Point of note is that transistors are used in all three cases (flash memory, RAM and the CPU), but the voltage levels for 1's can be different in each case. The voltage level is part of the design of the flash/RAM/CPU. (For example, when designing a CPU, choosing a voltage level is a tradeoff between performance (higher voltage implies faster clock speeds) and power consumption (higher voltage drains the battery more)).

If you're asking when the 0's and 1's became voltage levels, the answer is that they were created as voltage levels in the first place. At the physical level, the 1's and 0's are always voltage levels. When you compiled your code, the code generated by the compiler was represented as voltage levels in the CPU, then was written to RAM, which again was in voltage levels, and then written to the SSD of your MacBook Air, which again is in voltage levels.

1 comments

   "At the physical level, the 1's and 0's are always voltage levels."
Let me throw you a curve ball: When we're dealing with DIGITAL logic, we're dealing with DISCRETE (and finite) values of SOMETHING - and it doesn't have to always be voltages.

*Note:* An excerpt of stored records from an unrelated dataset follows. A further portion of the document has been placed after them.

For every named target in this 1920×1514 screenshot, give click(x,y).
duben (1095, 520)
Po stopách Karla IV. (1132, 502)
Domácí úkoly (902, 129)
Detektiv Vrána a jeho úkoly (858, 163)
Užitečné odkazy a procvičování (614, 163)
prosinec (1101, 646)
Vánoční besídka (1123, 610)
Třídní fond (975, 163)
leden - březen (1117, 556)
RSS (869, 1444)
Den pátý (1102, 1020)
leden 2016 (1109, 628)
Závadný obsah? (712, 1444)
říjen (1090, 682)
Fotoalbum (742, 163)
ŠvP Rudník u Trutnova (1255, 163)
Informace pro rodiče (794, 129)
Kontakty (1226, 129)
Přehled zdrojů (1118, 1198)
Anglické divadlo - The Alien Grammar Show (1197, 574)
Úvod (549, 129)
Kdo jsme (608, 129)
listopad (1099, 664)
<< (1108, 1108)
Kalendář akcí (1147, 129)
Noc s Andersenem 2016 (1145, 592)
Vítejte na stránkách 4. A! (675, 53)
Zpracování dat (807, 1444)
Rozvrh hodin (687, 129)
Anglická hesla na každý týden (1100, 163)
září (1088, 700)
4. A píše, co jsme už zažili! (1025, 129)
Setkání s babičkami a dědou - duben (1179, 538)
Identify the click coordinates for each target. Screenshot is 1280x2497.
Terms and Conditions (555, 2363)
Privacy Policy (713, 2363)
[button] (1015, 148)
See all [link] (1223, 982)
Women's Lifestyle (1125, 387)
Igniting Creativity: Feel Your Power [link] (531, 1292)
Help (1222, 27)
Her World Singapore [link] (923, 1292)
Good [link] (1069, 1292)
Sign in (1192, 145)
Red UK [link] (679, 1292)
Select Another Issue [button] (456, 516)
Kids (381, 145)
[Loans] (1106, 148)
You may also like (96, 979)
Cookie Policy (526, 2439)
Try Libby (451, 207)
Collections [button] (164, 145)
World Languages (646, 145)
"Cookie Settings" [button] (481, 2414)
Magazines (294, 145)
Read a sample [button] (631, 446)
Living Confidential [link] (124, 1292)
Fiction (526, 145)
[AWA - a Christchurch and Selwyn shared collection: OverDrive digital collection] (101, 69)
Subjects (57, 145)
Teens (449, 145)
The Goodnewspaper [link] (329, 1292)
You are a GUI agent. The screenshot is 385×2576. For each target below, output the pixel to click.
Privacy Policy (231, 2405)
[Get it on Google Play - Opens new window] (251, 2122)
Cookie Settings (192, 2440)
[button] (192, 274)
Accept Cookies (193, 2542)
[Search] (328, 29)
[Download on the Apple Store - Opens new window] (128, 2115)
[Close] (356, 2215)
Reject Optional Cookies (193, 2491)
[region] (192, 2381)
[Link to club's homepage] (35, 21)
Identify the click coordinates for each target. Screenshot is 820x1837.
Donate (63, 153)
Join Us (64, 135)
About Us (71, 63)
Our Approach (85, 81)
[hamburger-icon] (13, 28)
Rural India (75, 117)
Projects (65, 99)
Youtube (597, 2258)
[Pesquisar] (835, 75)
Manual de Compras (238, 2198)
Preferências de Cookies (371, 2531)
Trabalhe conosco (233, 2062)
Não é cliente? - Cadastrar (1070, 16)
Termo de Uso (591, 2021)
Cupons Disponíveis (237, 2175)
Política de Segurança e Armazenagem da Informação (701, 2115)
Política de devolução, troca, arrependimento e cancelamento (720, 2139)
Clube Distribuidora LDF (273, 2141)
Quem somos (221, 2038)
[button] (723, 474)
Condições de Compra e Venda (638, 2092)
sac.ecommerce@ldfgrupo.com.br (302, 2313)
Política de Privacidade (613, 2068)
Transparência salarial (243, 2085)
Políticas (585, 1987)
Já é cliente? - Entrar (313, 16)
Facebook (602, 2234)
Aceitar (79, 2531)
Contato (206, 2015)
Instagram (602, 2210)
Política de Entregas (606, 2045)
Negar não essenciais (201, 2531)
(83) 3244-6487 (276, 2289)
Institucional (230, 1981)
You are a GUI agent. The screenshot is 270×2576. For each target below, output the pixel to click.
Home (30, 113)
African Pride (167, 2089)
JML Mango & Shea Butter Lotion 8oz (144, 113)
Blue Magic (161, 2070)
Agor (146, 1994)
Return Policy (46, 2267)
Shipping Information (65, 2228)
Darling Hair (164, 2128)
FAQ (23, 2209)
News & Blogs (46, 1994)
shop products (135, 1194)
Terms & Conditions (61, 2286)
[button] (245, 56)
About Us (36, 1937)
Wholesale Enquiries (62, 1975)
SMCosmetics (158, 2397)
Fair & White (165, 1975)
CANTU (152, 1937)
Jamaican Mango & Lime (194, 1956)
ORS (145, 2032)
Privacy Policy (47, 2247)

Just to wet your appetite, take a look at "Current-mode circuits". These are circuits whose logic values are represented by discrete current levels, not voltage levels. And by the way, this has Nothing to do with Ohm's Law.

Another example can be taken from digital communications. We have discrete finite levels for: amplitude, frequency, and phase. And I'm probably missing another component that can also be quantized, but it's been many years since I took that class.

Yes, I remember now: Duty Cycle, as used in Pulse Position Modulation and Pulse Width Modulation. These types of modulation are commonly discretized and used in digital communications. Also very common in analog systems.

You mean they don't always have to be "voltages". Agreed. I only wanted to emphasize that at the physical level, they are not discrete. In this case, they happen to be represented as voltage drops.
Agreed.

I wish more people would take the time to look at the classic CMOS inverter: Looking at the VIn vs. VOut graph, it is overwhelmingly obvious that the word "digital" refers only to a higher level of abstraction for circuits that, in reality, are analog. (And more to the point, these SAME circuits are used as amplifiers in a typical analog design.)

Good luck explaining this to a CS major.

That's funny. I am really a CS guy. Just happened to work for a semiconductor company for a few years after college.